Start of Block

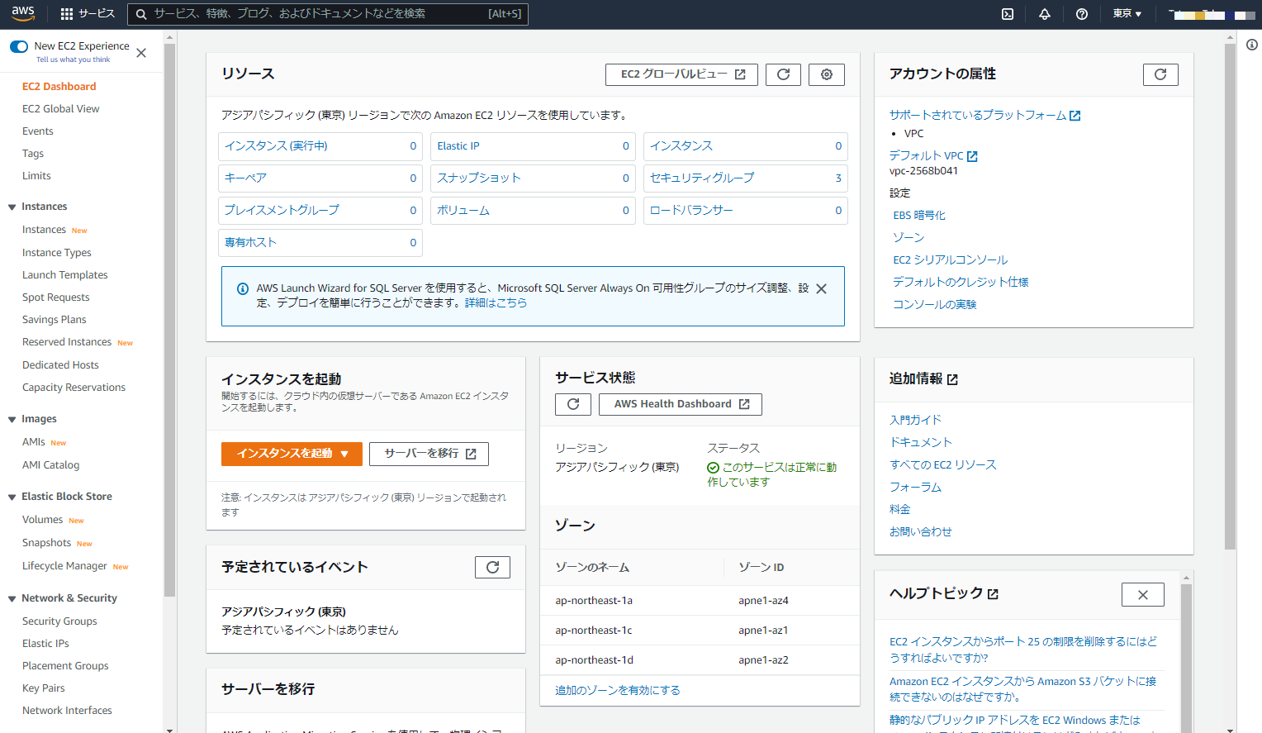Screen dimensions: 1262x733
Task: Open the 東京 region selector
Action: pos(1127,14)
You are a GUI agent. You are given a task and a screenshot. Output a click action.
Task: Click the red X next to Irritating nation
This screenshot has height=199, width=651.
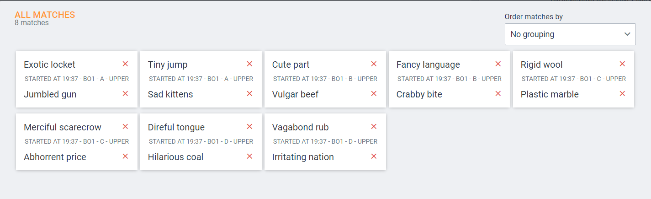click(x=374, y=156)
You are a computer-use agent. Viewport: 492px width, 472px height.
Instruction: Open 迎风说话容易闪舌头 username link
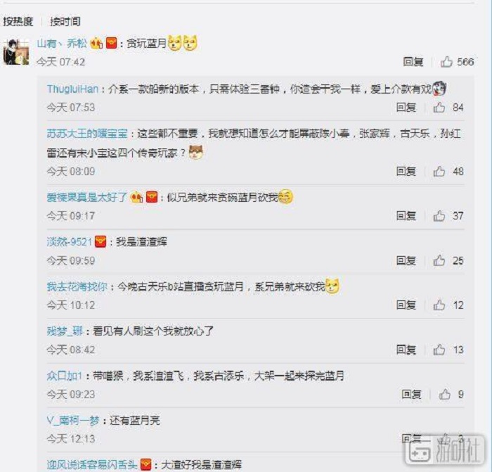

End of Block
Start of Block

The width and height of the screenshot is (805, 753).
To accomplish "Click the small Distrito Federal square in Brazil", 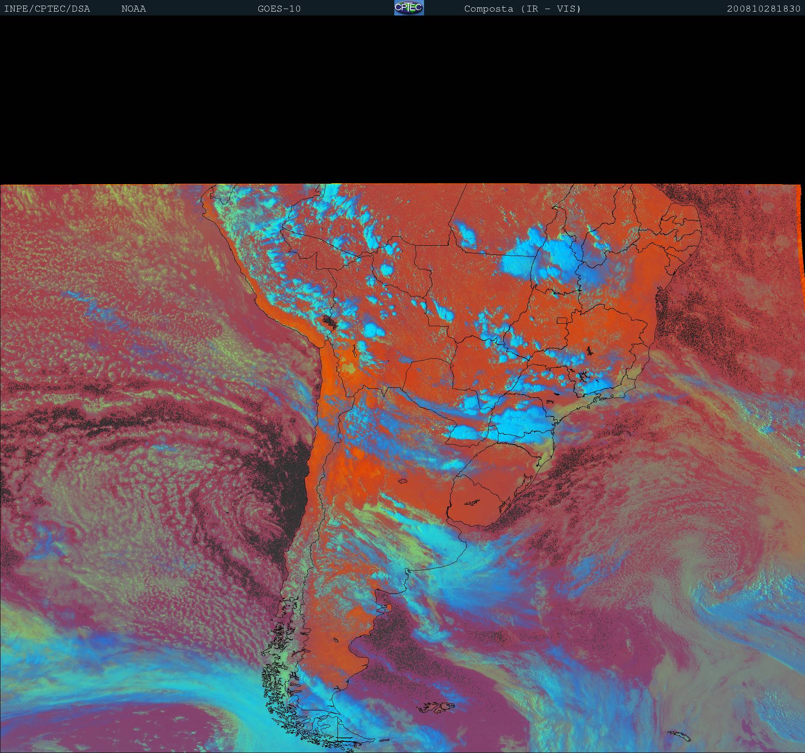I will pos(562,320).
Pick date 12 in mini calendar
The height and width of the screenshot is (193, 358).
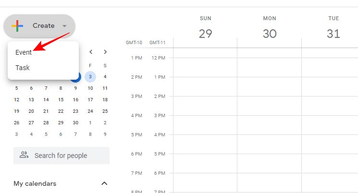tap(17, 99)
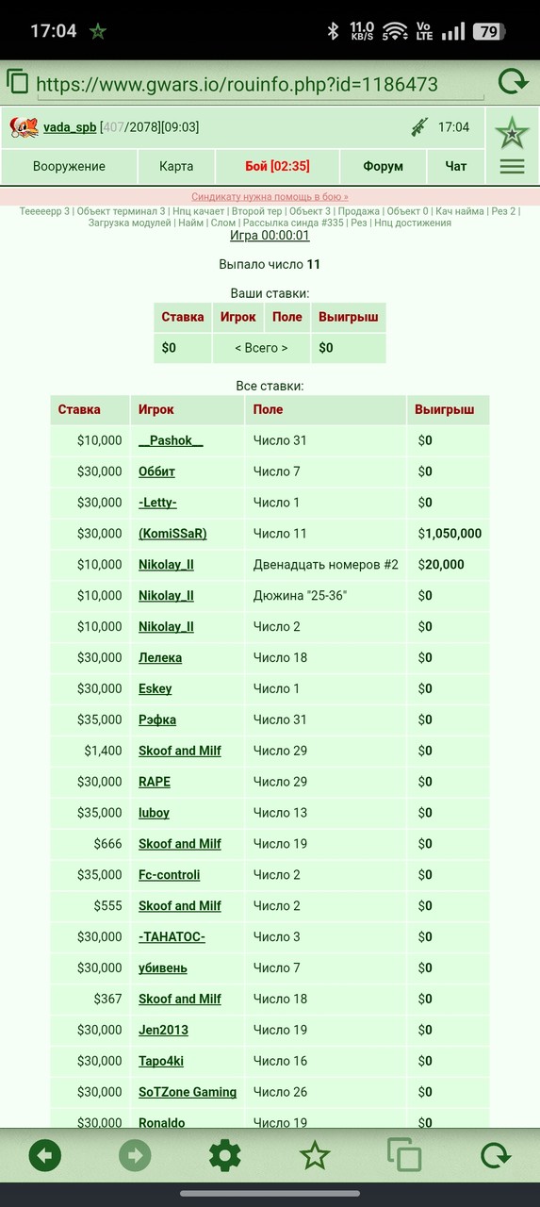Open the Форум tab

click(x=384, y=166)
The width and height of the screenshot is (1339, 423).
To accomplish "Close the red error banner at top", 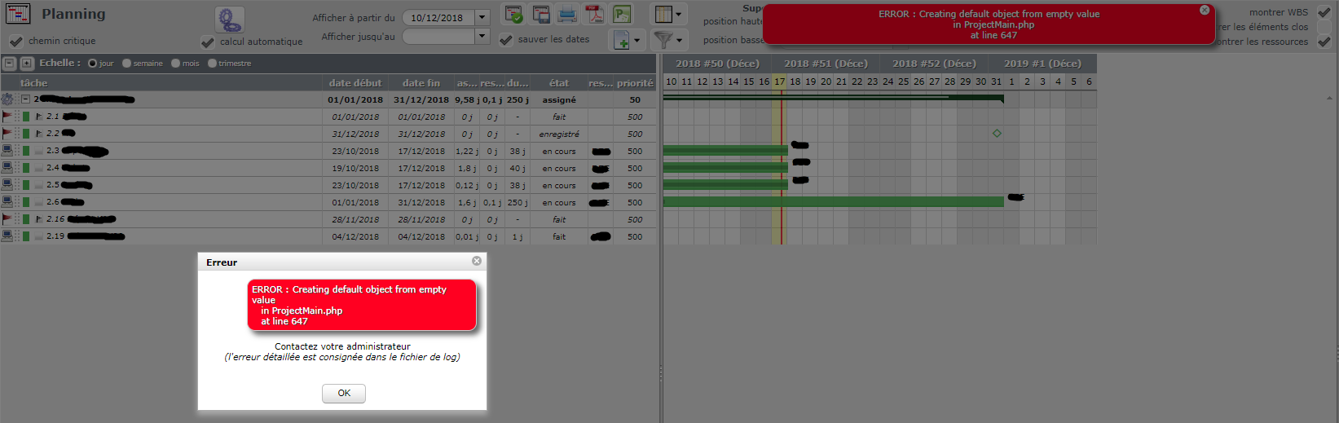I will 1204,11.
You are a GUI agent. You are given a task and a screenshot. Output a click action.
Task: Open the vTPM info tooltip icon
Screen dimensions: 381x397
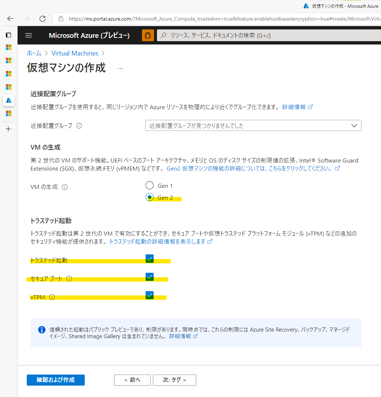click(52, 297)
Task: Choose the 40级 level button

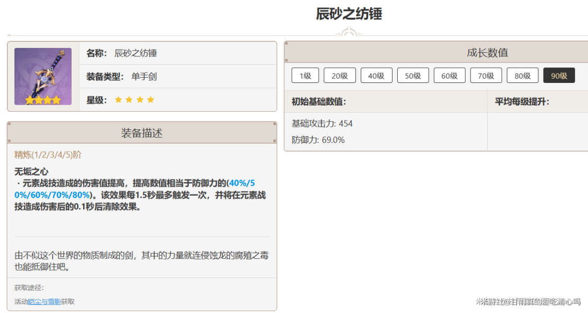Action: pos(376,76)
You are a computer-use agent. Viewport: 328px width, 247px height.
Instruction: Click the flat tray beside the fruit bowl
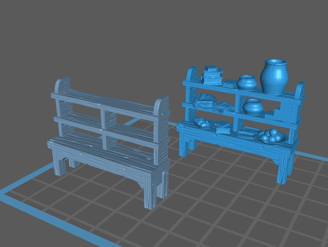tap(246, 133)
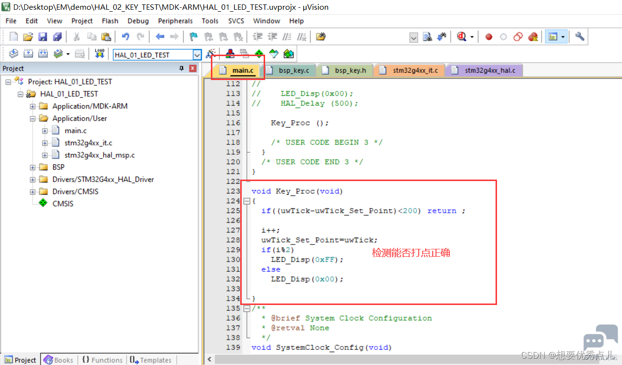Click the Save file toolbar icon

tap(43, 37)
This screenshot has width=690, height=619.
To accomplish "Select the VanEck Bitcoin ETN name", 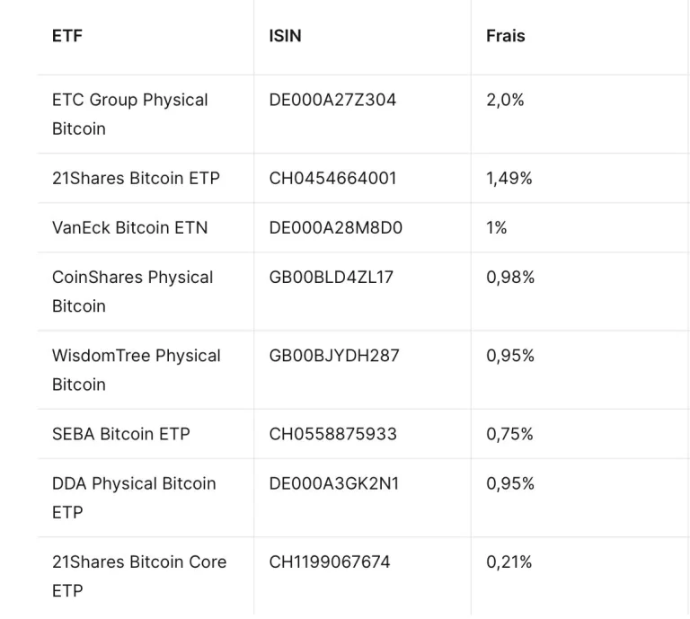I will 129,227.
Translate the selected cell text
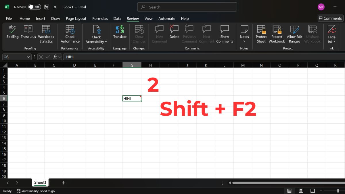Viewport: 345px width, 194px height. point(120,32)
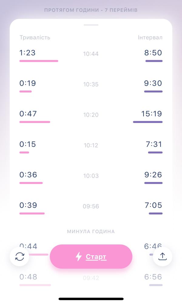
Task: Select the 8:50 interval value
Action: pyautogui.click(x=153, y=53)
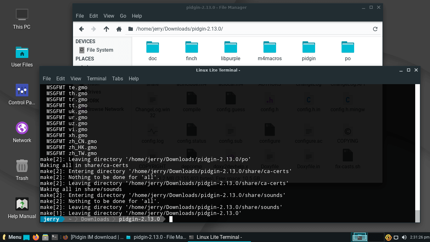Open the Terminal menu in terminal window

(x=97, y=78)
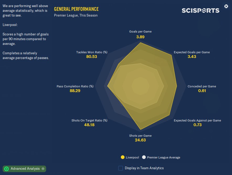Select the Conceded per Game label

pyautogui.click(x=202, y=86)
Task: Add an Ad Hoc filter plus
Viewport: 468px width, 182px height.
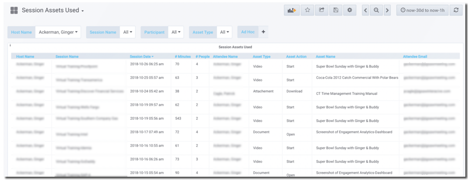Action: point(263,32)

End of Block

■ **TASK GOAL**:
Whenever the word "agent" appears in a line of the listing, report that line.

■ **OUTPUT FOR THIS TASK**:
You are a GUI agent. You are given a task and a screenshot. Output a click action.
You are a computer-use agent. Viewport: 492px width, 472px height.
You are a GUI agent. You are given a task and a screenshot. Output a click action.
You are a computer-use agent. Viewport: 328px width, 247px height.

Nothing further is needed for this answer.